A retatrutida integra uma nova geração de medicamentos voltados ao tratamento da obesidade.
Seu principal diferencial é a chamada “tripla ação”, que atua simultaneamente sobre três hormônios relacionados ao metabolismo e ao controle do apetite. Entre eles está o glucagon, hormônio que contribui para o aumento do gasto energético e da queima de calorias.
Como foi feito o estudo e quais os resultados
A pesquisa acompanhou 930 adultos com diabetes tipo 2 durante um período de 80 semanas. Os participantes receberam aplicações semanais da retatrutida ou placebo.
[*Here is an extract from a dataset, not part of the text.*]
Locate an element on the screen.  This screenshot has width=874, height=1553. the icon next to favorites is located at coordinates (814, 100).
Ao final do acompanhamento, os pacientes que utilizaram o medicamento apresentaram perda média de peso de 28,3%, índice significativamente superior ao registrado no grupo de controle. Os pesquisadores também observaram uma redução mais expressiva dos níveis de glicose.
De acordo com os resultados, cerca de 65% dos voluntários deixaram de ser classificados como obesos com base no Índice de Massa Corporal (IMC), indicando uma mudança relevante no quadro clínico dos participantes.
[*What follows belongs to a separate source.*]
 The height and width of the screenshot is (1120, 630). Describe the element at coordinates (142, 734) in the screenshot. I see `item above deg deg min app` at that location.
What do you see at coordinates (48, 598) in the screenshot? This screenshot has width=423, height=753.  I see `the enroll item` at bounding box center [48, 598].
Além dos efeitos sobre o peso corporal e o diabetes, o estudo apontou potencial para aplicação da molécula em outras condições de saúde. Entre os benefícios observados estão a redução de 60,6% na gravidade da apneia do sono em pacientes obesos e a diminuição de 73,1% no impacto das dores causadas pela osteoartrite no joelho.
Medicamento ainda não foi aprovado
Apesar dos resultados considerados promissores, a Eli Lilly alertou para os riscos da comercialização irregular da substância. A empresa destacou que a retatrutida ainda passa por etapas adicionais de avaliação de segurança e eficácia e depende da aprovação dos órgãos reguladores antes de chegar oficialmente ao mercado.
As pesquisas seguem em andamento para determinar o perfil completo de segurança do medicamento e avaliar novas possibilidades terapêuticas para a molécula.